- _Required action_
Print the lines of the entries below from the one with "Task: Select the file name 博士学位论文2012.pdf" through the final line, exactly as they appear. The pictures are not part of the copy.
======== Data for this task ========
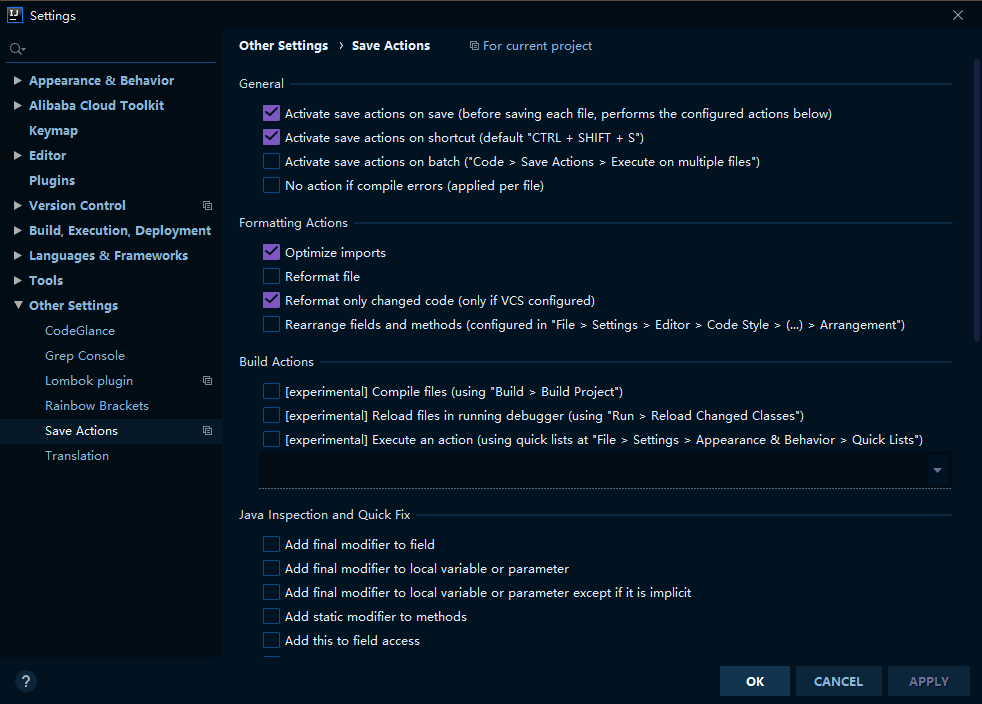Disable Activate save actions on save

[x=271, y=113]
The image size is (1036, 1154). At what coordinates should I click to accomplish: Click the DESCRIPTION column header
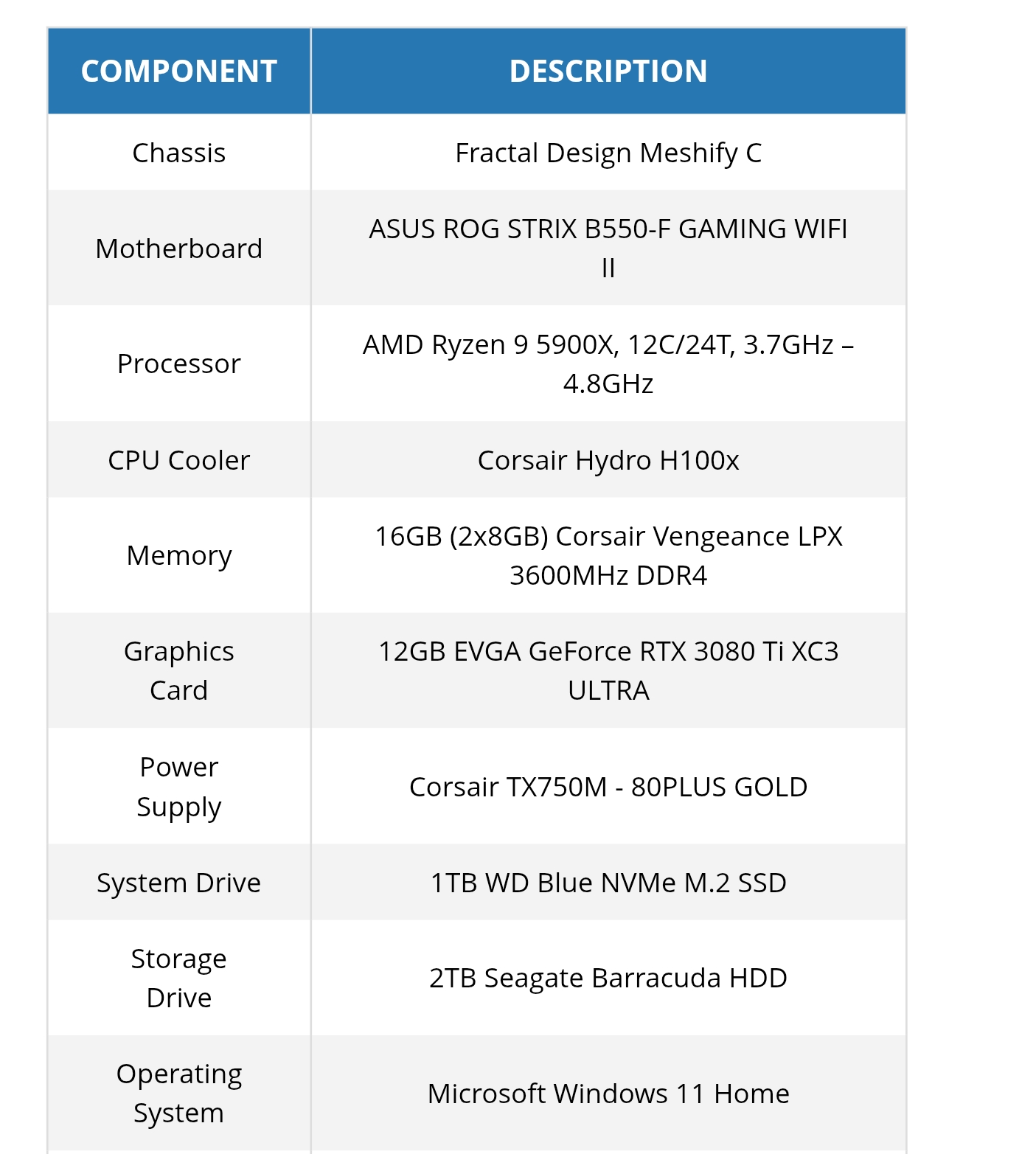click(608, 72)
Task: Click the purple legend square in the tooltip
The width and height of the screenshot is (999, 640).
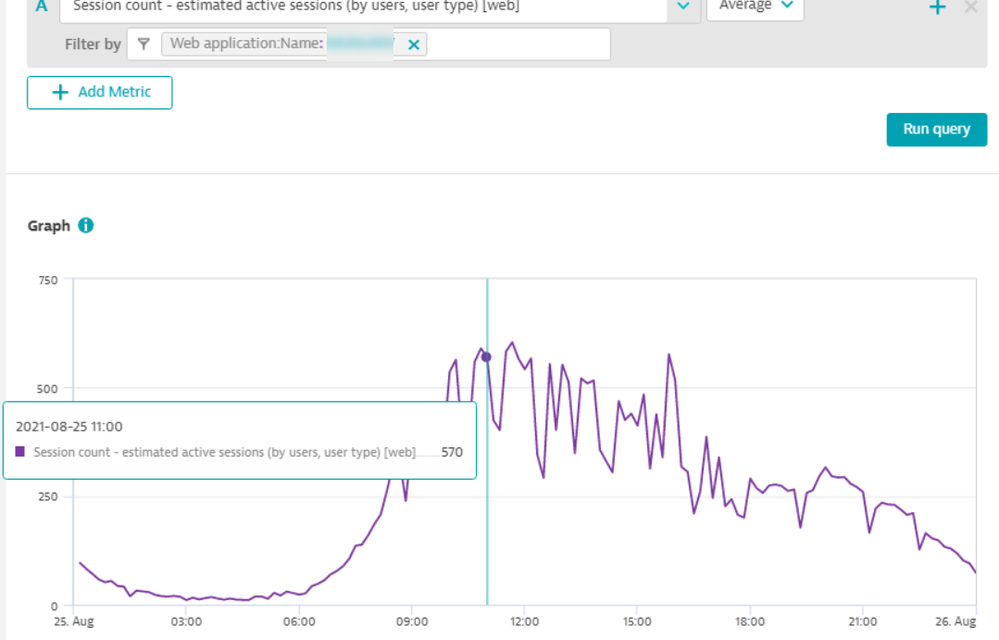Action: [20, 452]
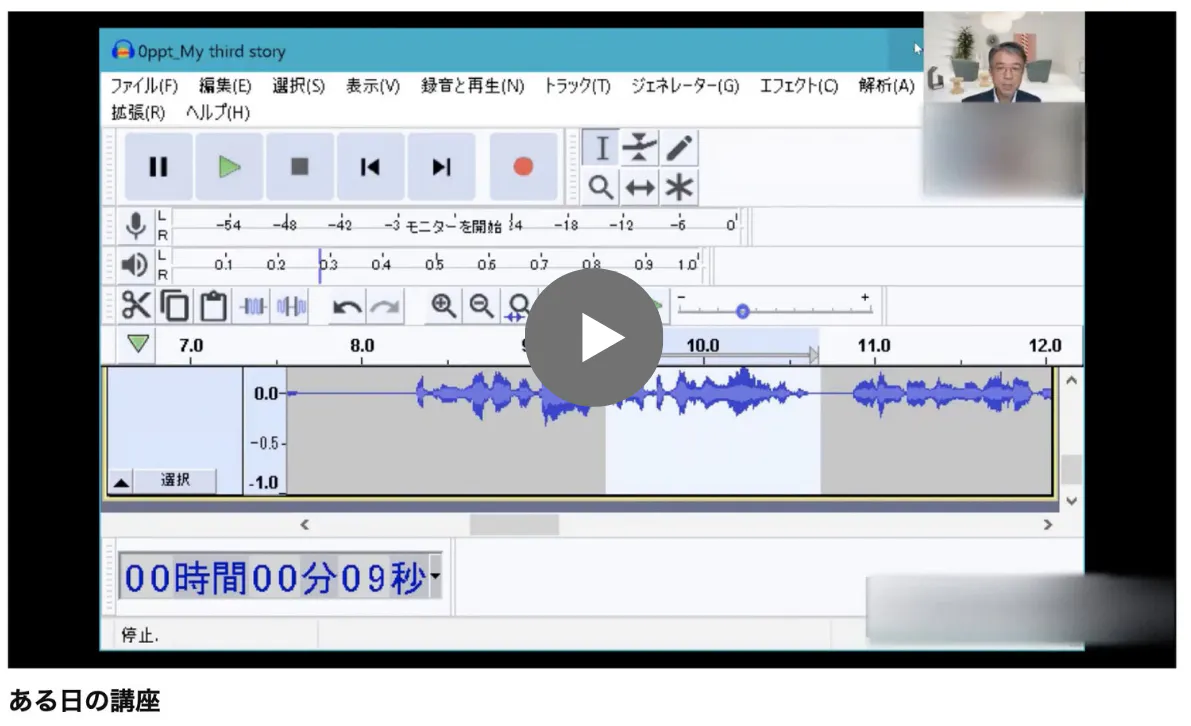Viewport: 1191px width, 726px height.
Task: Choose the Zoom magnifier tool
Action: (x=600, y=187)
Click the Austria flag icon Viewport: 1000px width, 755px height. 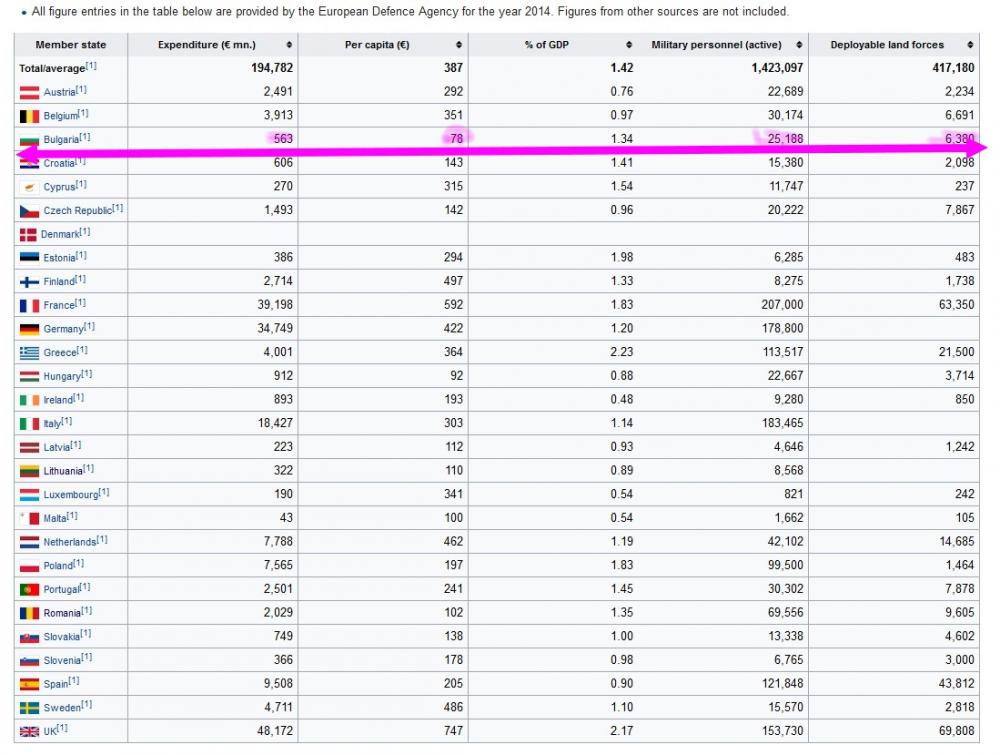29,92
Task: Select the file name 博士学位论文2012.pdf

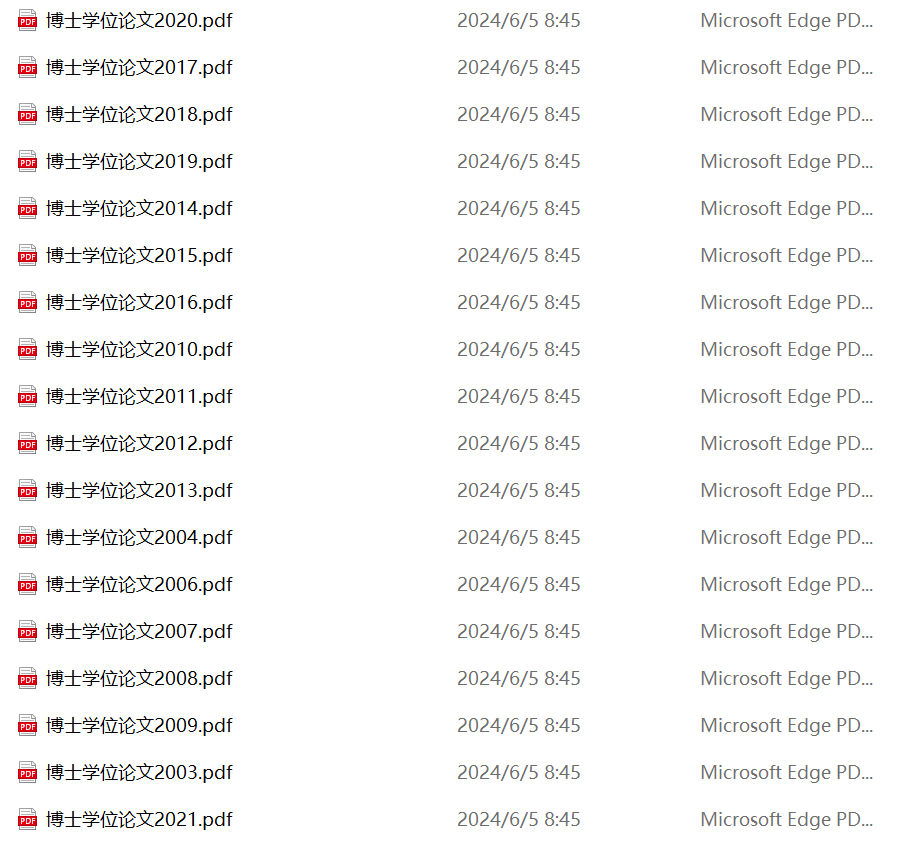Action: coord(139,444)
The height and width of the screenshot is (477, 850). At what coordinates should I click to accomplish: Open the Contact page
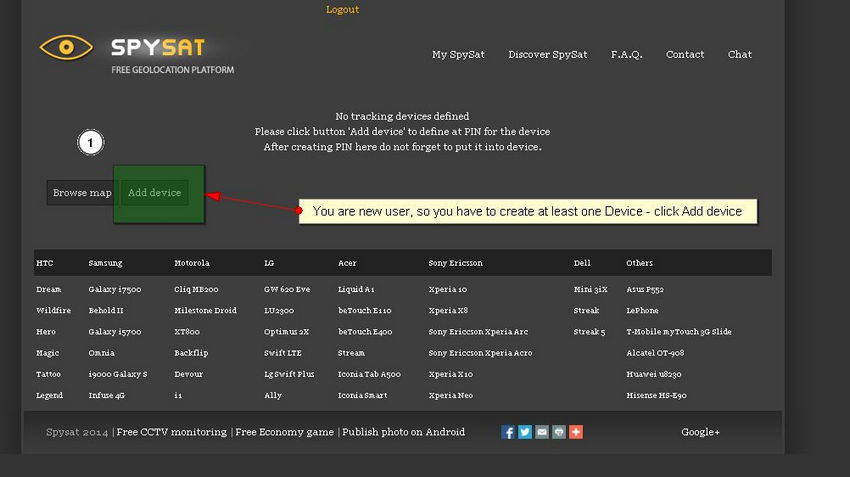pyautogui.click(x=685, y=55)
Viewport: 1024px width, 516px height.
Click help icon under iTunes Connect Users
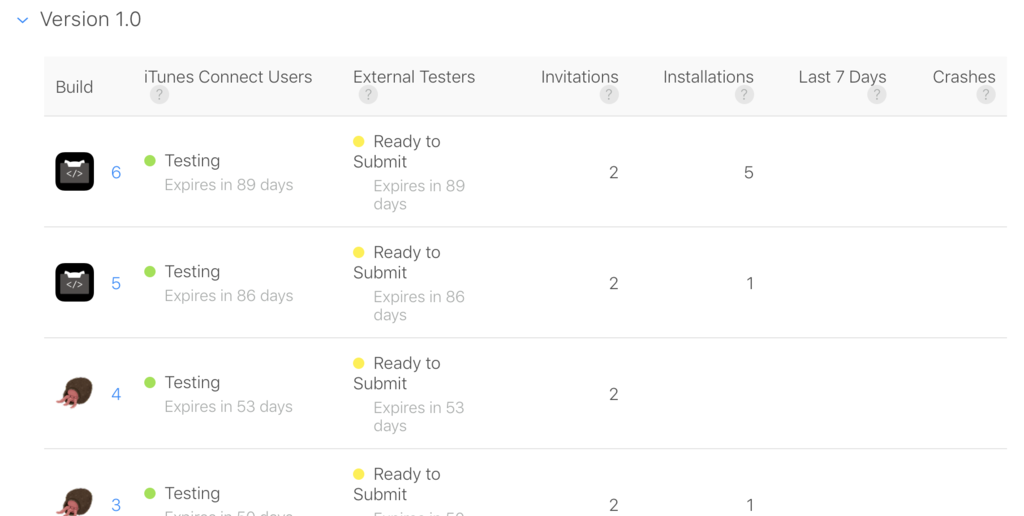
========
- _Reply_
Task: Select the file name 博士学位论文2012.pdf

Action: coord(139,444)
The height and width of the screenshot is (477, 850). At what coordinates should I click to accomplish: Open the Contact page
pyautogui.click(x=685, y=55)
Viewport: 1024px width, 516px height.
Click help icon under iTunes Connect Users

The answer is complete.